The first American to win a world championship in men’s gymnastics, he captured many medals but missed out on his best chance to take Olympic gold.

Kurt Thomas in 1979 with the medals he won at the Gymnastics World Championships in Fort Worth, Texas. As a boy, he was interested in playing professional basketball or football, but was drawn to gymnastics after attending a practice. “I saw this guy swinging on a high bar, and I just thought it was kind of a neat sport.”Credit...Tony Duffy/Getty Images

Kurt Thomas, who became the first American to win a world championship event in men’s gymnastics when he captured gold in the floor exercise at Strasbourg, France, in 1978, died on Friday. He was 64.
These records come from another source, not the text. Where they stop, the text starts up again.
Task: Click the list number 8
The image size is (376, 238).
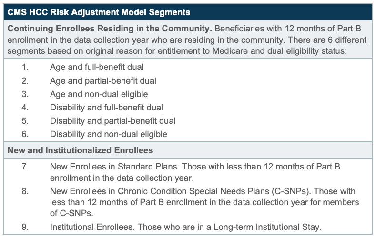Action: [x=25, y=191]
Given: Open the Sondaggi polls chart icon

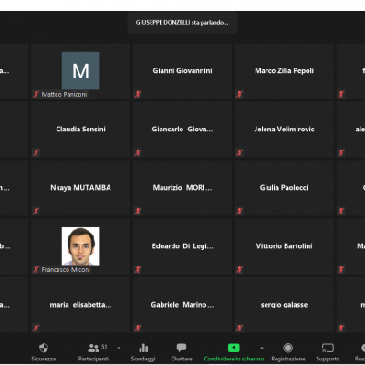Looking at the screenshot, I should click(143, 348).
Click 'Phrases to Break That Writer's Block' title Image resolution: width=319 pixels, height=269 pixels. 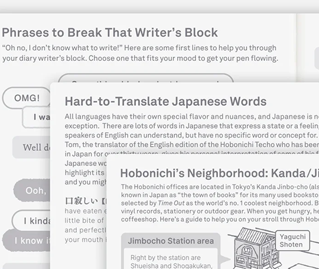[110, 33]
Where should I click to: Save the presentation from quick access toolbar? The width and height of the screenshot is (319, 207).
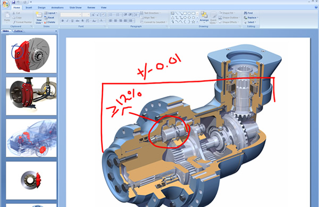click(x=14, y=2)
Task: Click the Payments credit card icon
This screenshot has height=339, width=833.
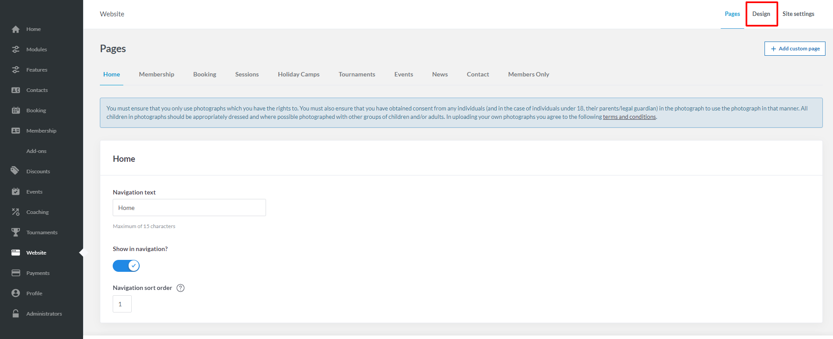Action: [16, 273]
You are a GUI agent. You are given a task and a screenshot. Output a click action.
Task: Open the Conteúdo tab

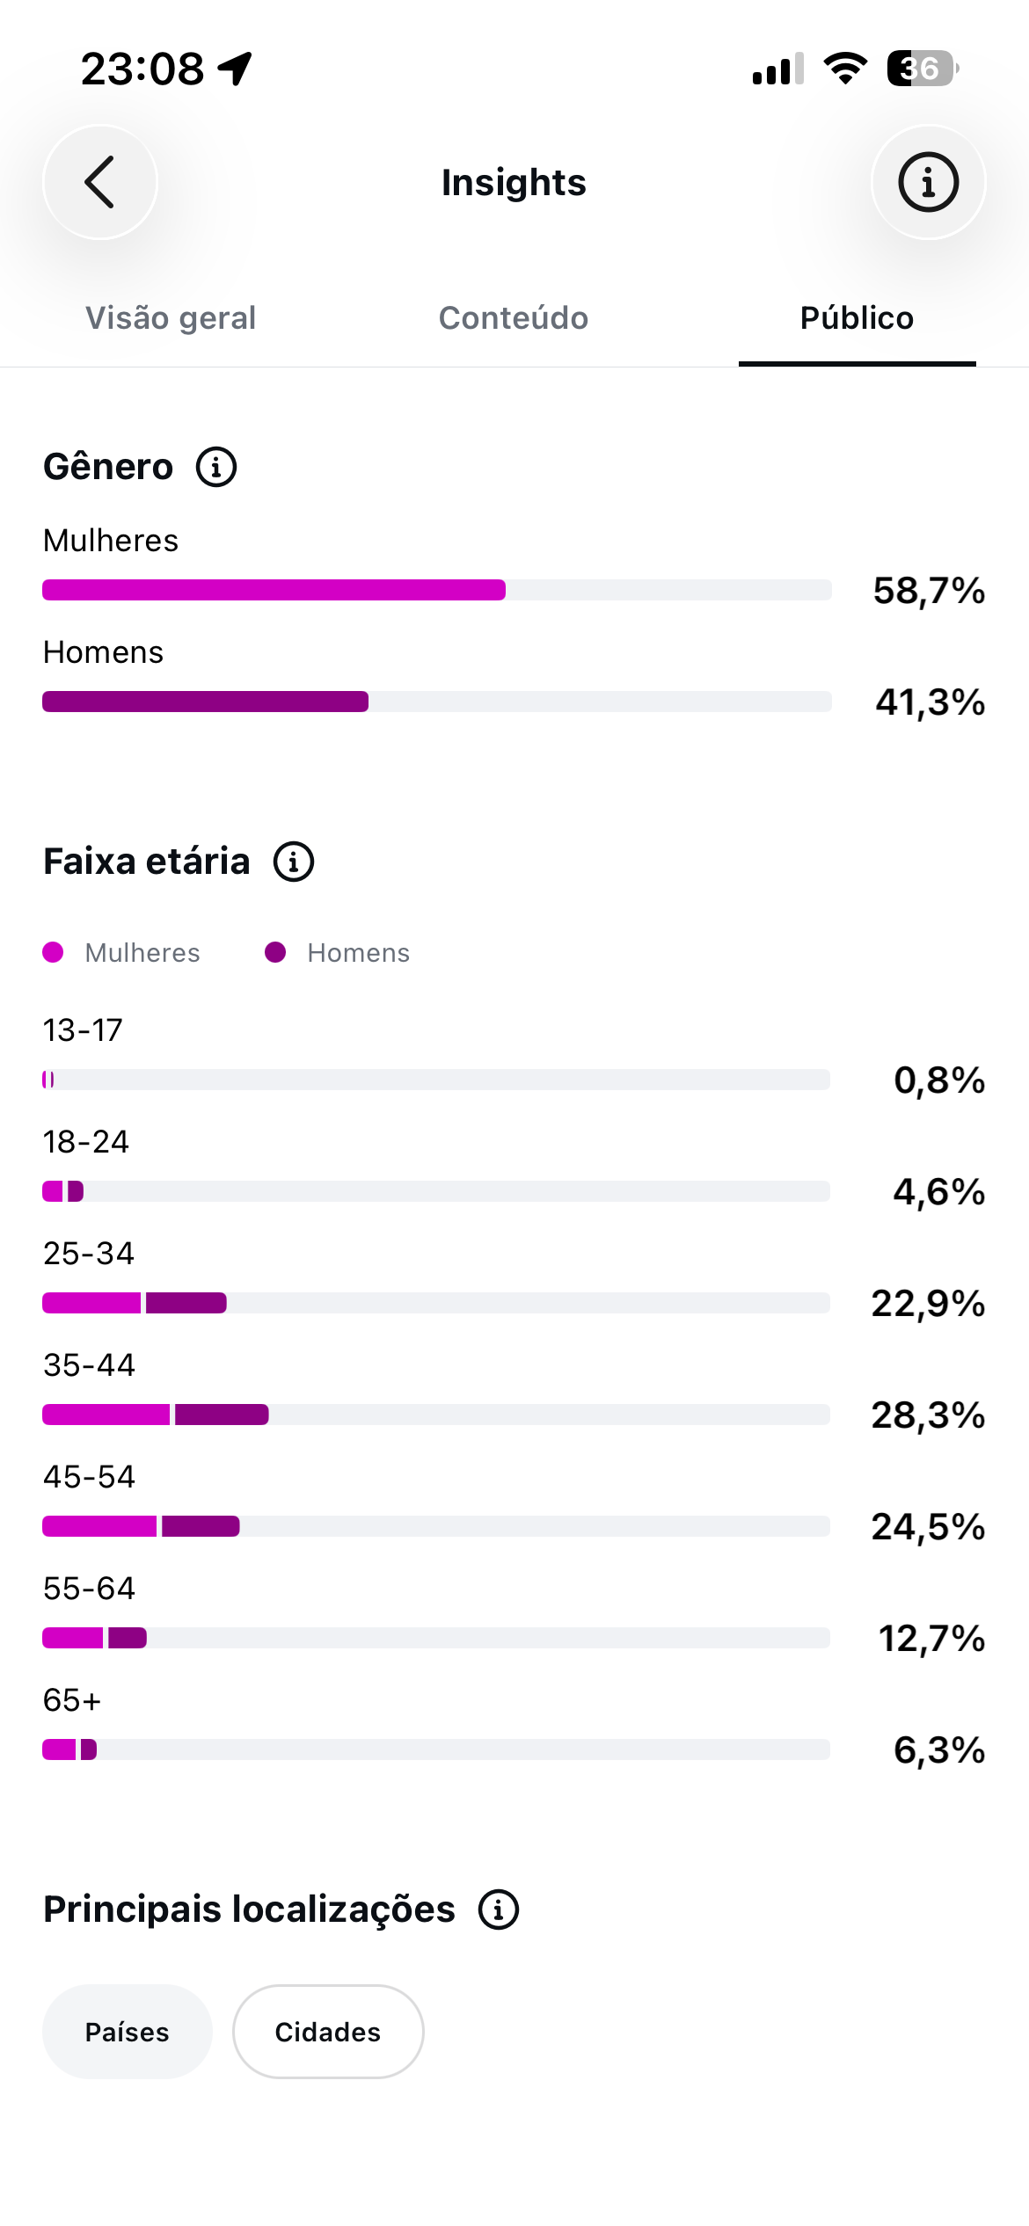(x=514, y=317)
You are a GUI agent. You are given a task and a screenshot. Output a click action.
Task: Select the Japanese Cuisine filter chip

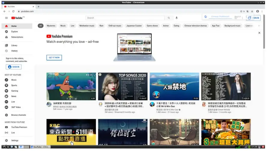coord(134,26)
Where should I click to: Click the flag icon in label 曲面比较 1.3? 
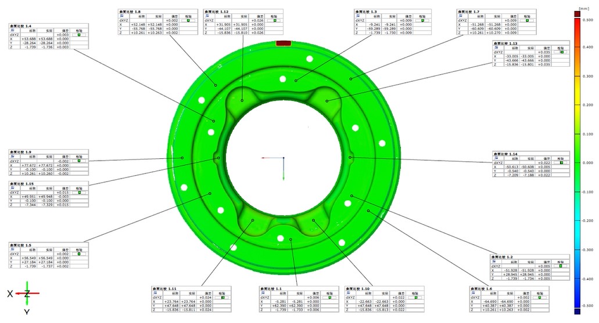pyautogui.click(x=356, y=16)
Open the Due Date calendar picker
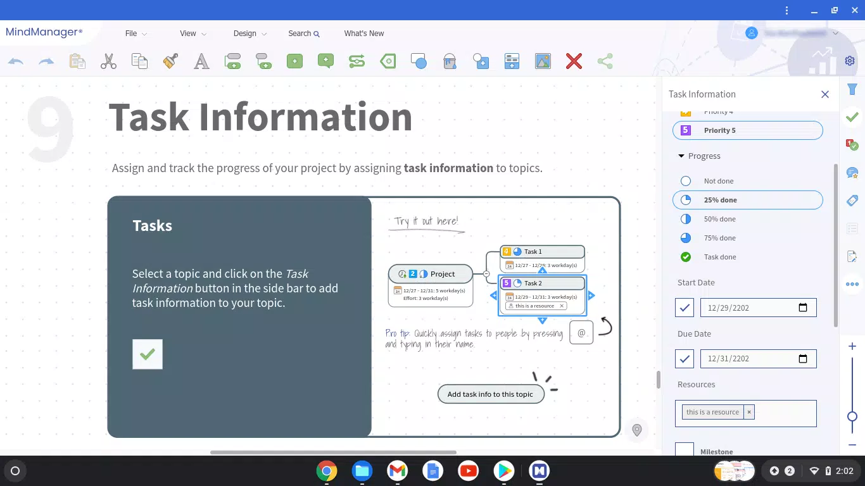The height and width of the screenshot is (486, 865). pos(803,359)
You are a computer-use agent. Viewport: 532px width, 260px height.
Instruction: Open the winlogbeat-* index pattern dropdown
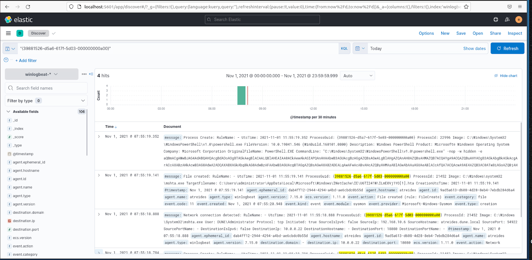(x=42, y=74)
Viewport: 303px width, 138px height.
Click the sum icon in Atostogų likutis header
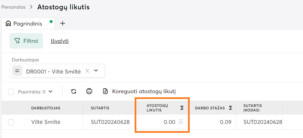tap(182, 108)
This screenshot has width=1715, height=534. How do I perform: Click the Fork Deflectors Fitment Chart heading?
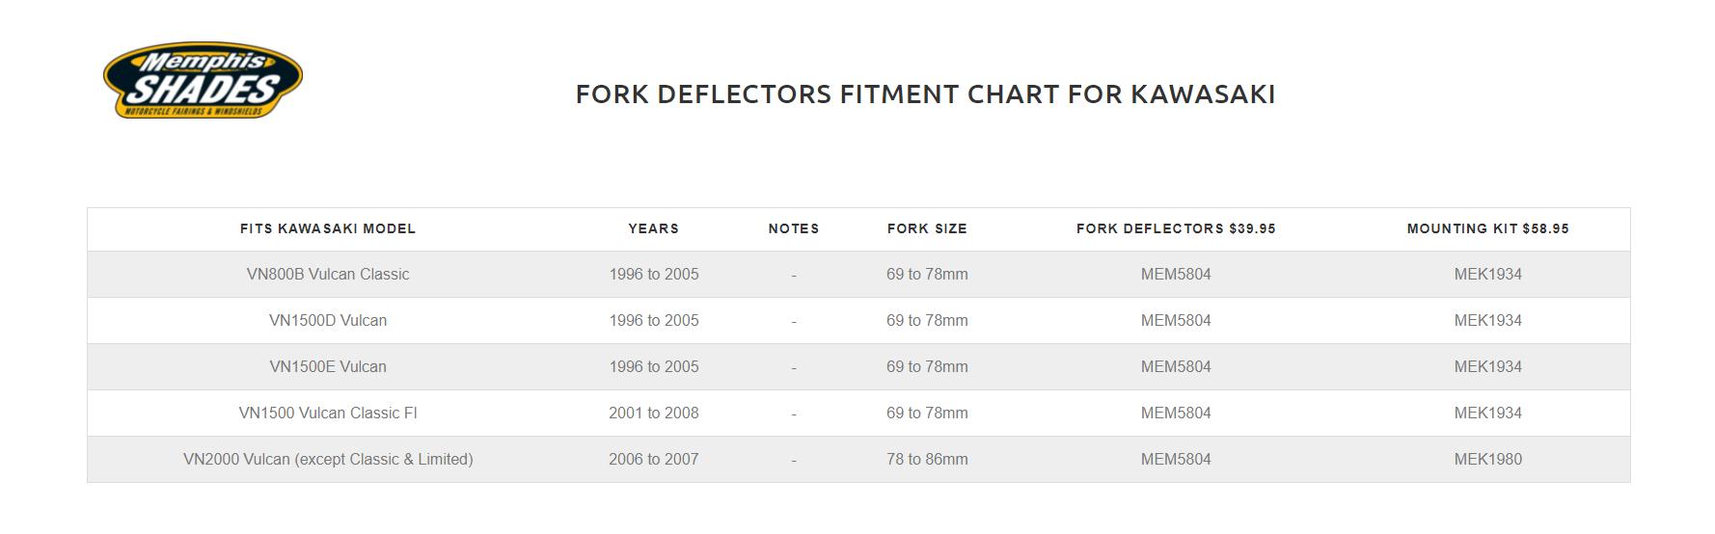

Thomas’s wife, Rebecca, who owned and operated a gymnastics center with her husband in Frisco, Texas, near Dallas, confirmed the death, telling International Gymnast magazine that he had a stroke on May 24.

Thomas followed up his breakthrough at the 1978 championships by winning five world championship individual medals in 1979, including gold in the floor exercise once more and in the horizontal bar, at Fort Worth.

He joined with Bart Conner as trailblazing figures among American men in a sport in which women had garnered most of the attention and in which China, France, Japan and the Soviet Union had dominated men’s international gymnastics.

Thomas was known for his daring and innovative moves in what came to be called the “Thomas Flair” on the pommel horse and the “Thomas Salto” in the floor exercise. In the “Flair,” he flew into a series of wide-swinging leg moves in which he would kick his feet high into the air. The “Salto” involved a dangerous backward move in a tucked position.

But he never won an Olympic medal. He had yet to reach his prime when he competed at the 1976 Games. And though was a favorite at the 1980 Olympics in Moscow, he didn’t get a chance to compete: The American team boycotted the Games in retaliation for the Soviet Union’s invasion of Afghanistan.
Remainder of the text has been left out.